Masih pantaskah dirimu aku rapalkan dalam doa, aku sebut dalam sujud
sepertiga malamku?
Tetap
di meja yang sama seperti kemarin. Tak kurasa lagi kopi dan rokok
yang biasanya. Hari ini aku berniat menunggunya lagi, mematung tak
sadar dan sesekali kutebar pandangan ke arah pintu dan meja yang
biasa perempuan itu ada. Dan kusadari dia belum datang di tempat ini.
Tak
terasa sudah setengah isi gelas kopiku. Untuk mengisi waktu,
kulangkahkan kaki menuju meja bar. Kupesan kopi spesial, sambil
menunggu perempuan yang selalu mengisi mimpiku.
“Masnya
lagi menunggu siapa nih, tumben – tumbenan kok
sepertinya gelisah?” sapa mbak waitres yang selalu melayaniku. Aku
hanya bisa tersenyum simpul melipat bibir.

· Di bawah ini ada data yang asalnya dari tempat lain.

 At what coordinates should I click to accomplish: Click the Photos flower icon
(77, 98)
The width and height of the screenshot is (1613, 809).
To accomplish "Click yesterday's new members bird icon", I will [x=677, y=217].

“Lagi menunggu mbak yang berkerudung kemarin itu ya mas?”
Seperti
biasa, tiap hari aku datang di kafe itu. Bermodal laptop dan rokok
kretekku, rutinitas keseharian dan kesemalamanku. Tanpa jeda, tanpa
syarat selalu kulakukan tanpa mimpi.
Namun,
hari ini, hatiku seperti membuncah tak padat. Kosong, tak bertelur
ide-ide brilian yang biasa aku lakukan. Biasa saja, dan tak terasa
segelas kopi sudah aku habiskan. Ini terjadi setelah beberapa malamku
terhias sesosok perempuan paras ayu, berkerudung merah jambu. Dan aku
tak tahu datangnya mimpi itu darimana. Yang aku tahu, dia selalu
menghias sudut – sudut mimpi malamku.
Dan
hari ini, ternyata tanpa sadar, dia ada di kafe tempat tongkronganku,
dan serba kebetulan juga
berkerudung merah jambu. Tak terasa jua, komat kamit mulutku berucap,
“inikah kamu yang membuat segala mimpiku menjadi merah jambu?”